US 11,734,282 B1
Methods and systems for performing a vectorized delete in a distributed database system
Wangchao Le, Redmond, WA (US); Marc Todd Friedman, Seattle, WA (US); and Hiren Patel, Bothell, WA (US)
Assigned to Microsoft Technology Licensing, LLC, Redmond, WA (US)
Filed by Microsoft Technology Licensing, LLC, Redmond, WA (US)
Filed on Mar. 30, 2022, as Appl. No. 17/708,545.
Int. Cl. G06F 16/24 (2019.01); G06F 16/2455 (2019.01); G06F 16/28 (2019.01); G06F 16/21 (2019.01); G06F 16/27 (2019.01)

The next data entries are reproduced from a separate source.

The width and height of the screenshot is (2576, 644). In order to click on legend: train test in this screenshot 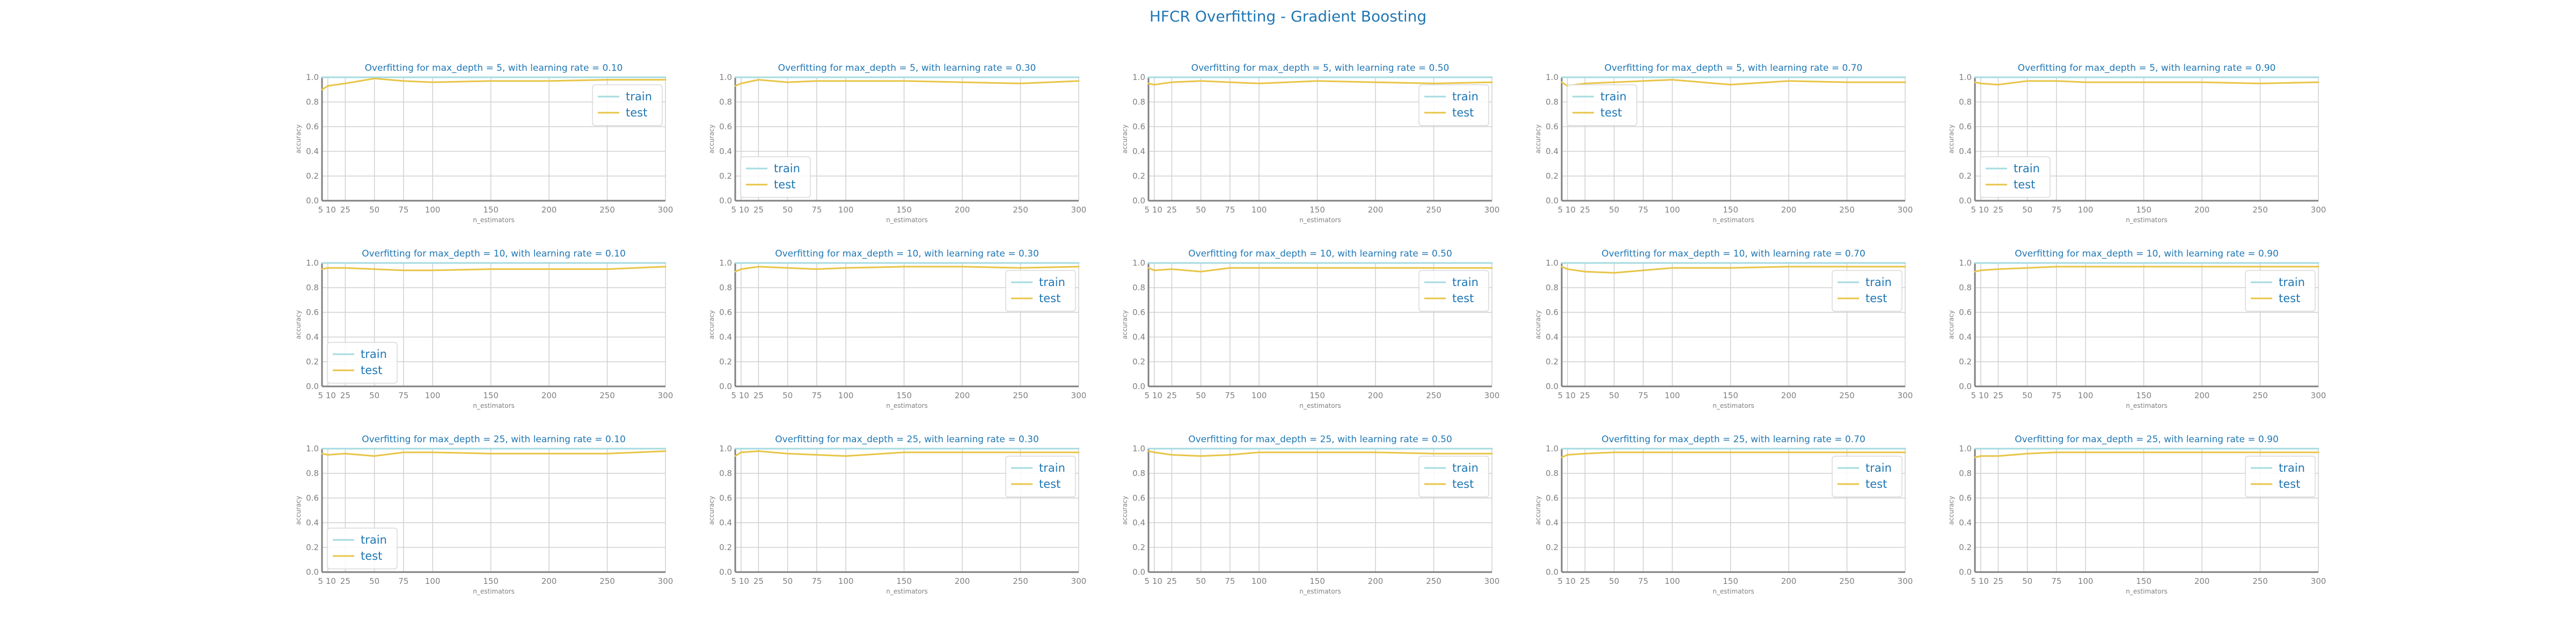, I will do `click(1453, 476)`.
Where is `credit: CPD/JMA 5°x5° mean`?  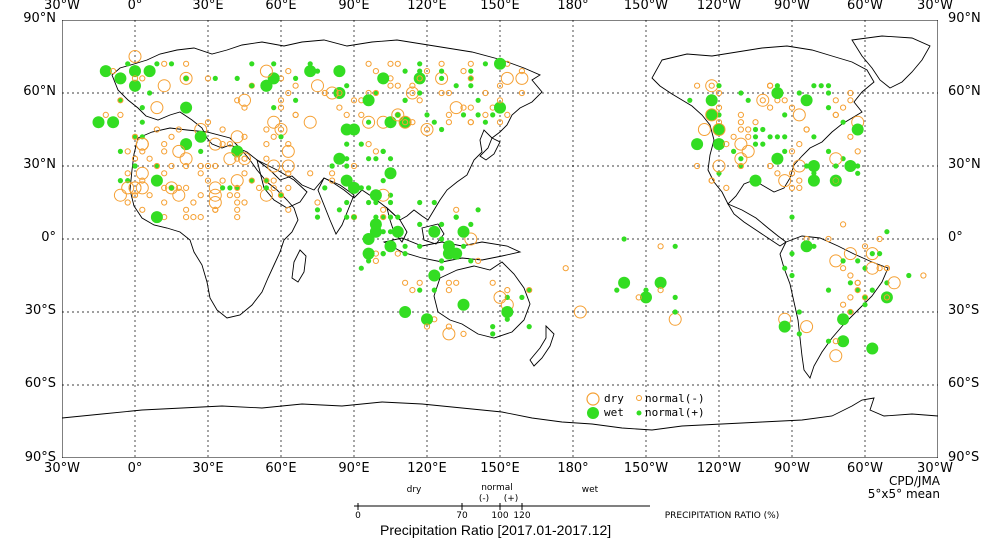
credit: CPD/JMA 5°x5° mean is located at coordinates (880, 488).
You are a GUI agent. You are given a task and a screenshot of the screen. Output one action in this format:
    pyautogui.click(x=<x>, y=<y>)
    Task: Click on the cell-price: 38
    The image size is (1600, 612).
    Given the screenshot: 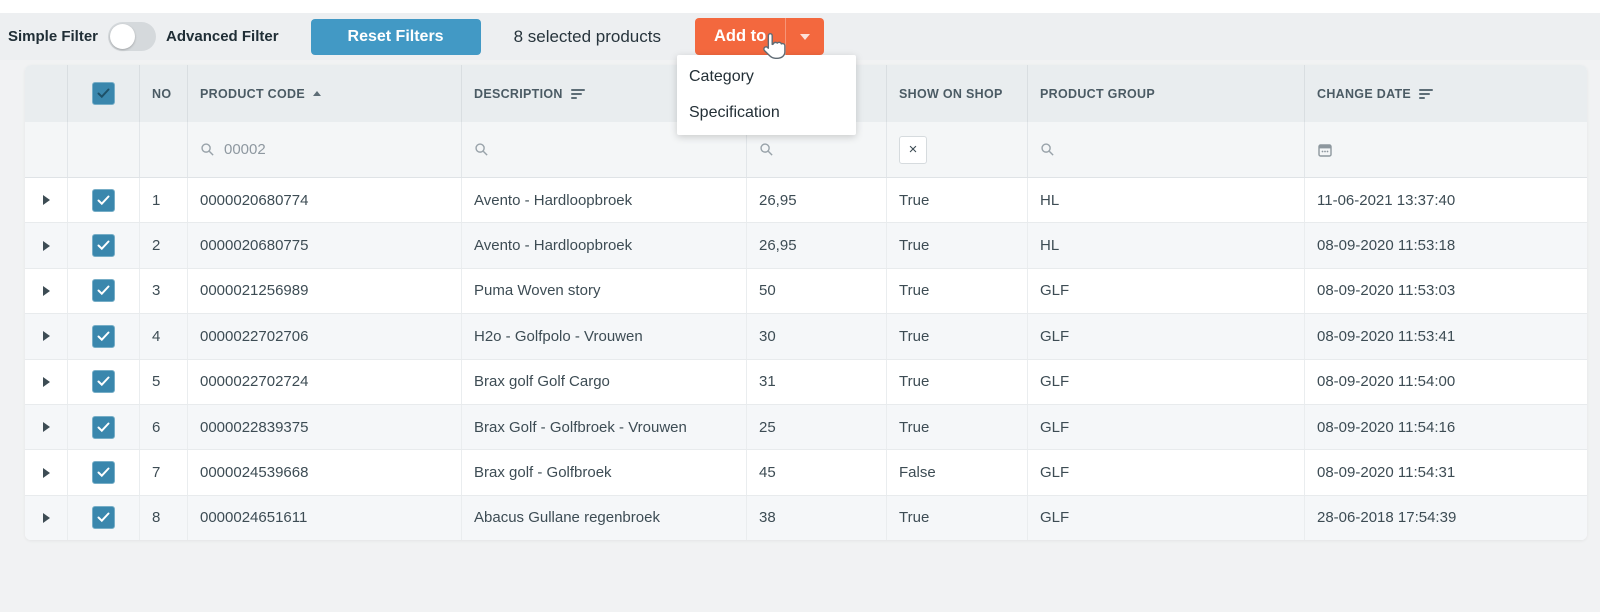 What is the action you would take?
    pyautogui.click(x=817, y=518)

CPC G06F 16/2456 (2019.01) [G06F 16/219 (2019.01); G06F 16/27 (2019.01); G06F 16/285 (2019.01)] 20 Claims
OG exemplary drawing
 
1. A computer-implemented method for performing a vectorized delete in a distributed database system, comprising:
clustering multiple files stored in the distributed database system, wherein the clustering is based at least in part on a similarity in a storage scheme used to store data in the multiple files; and
generating, for each of the multiple files and based on a deletion signal, a delta array including multiple bits representing data items in the file and indicating, based on bit value, target data items to be deleted from the file, wherein generating, for each of the multiple files, the delta array includes:
reading, from a first file of the multiple files, multiple first file shards each including a portion of first data items in the first file;
performing, for each of the multiple first file shards, a first join operation with the deletion signal to generate a portion of a first delta array corresponding to a given first file shard;
reading, from a second file of the multiple files, multiple second file shards each including a portion of second data items in the second file; and
performing, for each of the multiple second file shards, a second join operation with the deletion signal to generate a portion of a second delta array corresponding to a given second file shard,
wherein reading at least one second file shard of the multiple second file shards is performed before the first join operation on at least one first file shard of the multiple first file shards is completed.